# DIRECTIONS
Find the line with "Viewport: 1413px width, 797px". Transcribe it and each later line of the data exactly, up to and including the last.

Stored dataset items:
* * * * * * * * *
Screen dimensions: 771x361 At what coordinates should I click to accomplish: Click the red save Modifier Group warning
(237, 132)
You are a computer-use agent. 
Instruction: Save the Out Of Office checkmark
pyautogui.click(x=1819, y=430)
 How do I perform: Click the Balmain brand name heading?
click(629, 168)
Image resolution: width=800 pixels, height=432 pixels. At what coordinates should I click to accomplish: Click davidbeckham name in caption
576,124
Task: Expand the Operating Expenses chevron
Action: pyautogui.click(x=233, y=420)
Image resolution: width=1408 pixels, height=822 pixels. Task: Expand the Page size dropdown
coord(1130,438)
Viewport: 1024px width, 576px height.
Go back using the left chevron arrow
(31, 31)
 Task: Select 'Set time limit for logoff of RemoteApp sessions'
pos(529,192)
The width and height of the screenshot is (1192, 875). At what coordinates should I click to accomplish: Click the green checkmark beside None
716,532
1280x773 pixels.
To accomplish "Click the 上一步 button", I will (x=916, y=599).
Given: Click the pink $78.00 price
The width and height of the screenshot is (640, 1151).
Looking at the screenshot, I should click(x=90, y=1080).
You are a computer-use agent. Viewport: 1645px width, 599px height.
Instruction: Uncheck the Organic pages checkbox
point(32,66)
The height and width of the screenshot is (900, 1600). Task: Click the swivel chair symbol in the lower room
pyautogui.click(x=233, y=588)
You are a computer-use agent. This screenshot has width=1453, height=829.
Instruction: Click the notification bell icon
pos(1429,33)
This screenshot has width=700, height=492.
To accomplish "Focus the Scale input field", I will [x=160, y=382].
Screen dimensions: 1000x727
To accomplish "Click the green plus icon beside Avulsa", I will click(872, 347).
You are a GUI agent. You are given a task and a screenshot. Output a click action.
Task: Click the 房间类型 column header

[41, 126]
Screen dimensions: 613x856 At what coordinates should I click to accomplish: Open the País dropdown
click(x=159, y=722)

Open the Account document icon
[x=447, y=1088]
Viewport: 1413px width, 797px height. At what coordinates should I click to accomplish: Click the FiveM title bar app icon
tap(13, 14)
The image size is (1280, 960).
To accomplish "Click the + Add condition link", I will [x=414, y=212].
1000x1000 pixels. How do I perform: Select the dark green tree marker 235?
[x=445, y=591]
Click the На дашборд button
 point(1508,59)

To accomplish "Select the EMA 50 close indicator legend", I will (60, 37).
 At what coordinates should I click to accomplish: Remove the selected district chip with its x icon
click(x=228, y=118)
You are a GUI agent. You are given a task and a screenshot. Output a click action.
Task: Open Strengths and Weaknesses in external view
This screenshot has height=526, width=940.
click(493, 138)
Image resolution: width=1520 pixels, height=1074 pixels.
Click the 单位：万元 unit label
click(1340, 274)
* * * * * * * * *
# ANSWER TO THIS EXERCISE
Viewport: 1413px width, 797px height. At what coordinates should I click to accomplish: Click the FiveM title bar app icon
tap(13, 14)
The image size is (1280, 960).
To accomplish "Click the + Add condition link", I will [x=414, y=212].
1000x1000 pixels. How do I perform: Select the dark green tree marker 235?
[x=445, y=591]
Click the На дашборд button
 point(1508,59)

To accomplish "Select the EMA 50 close indicator legend", I will (60, 37).
 At what coordinates should I click to accomplish: Remove the selected district chip with its x icon
click(x=228, y=118)
You are a GUI agent. You are given a task and a screenshot. Output a click action.
Task: Open Strengths and Weaknesses in external view
This screenshot has height=526, width=940.
click(493, 138)
Image resolution: width=1520 pixels, height=1074 pixels.
Click the 单位：万元 unit label
click(1340, 274)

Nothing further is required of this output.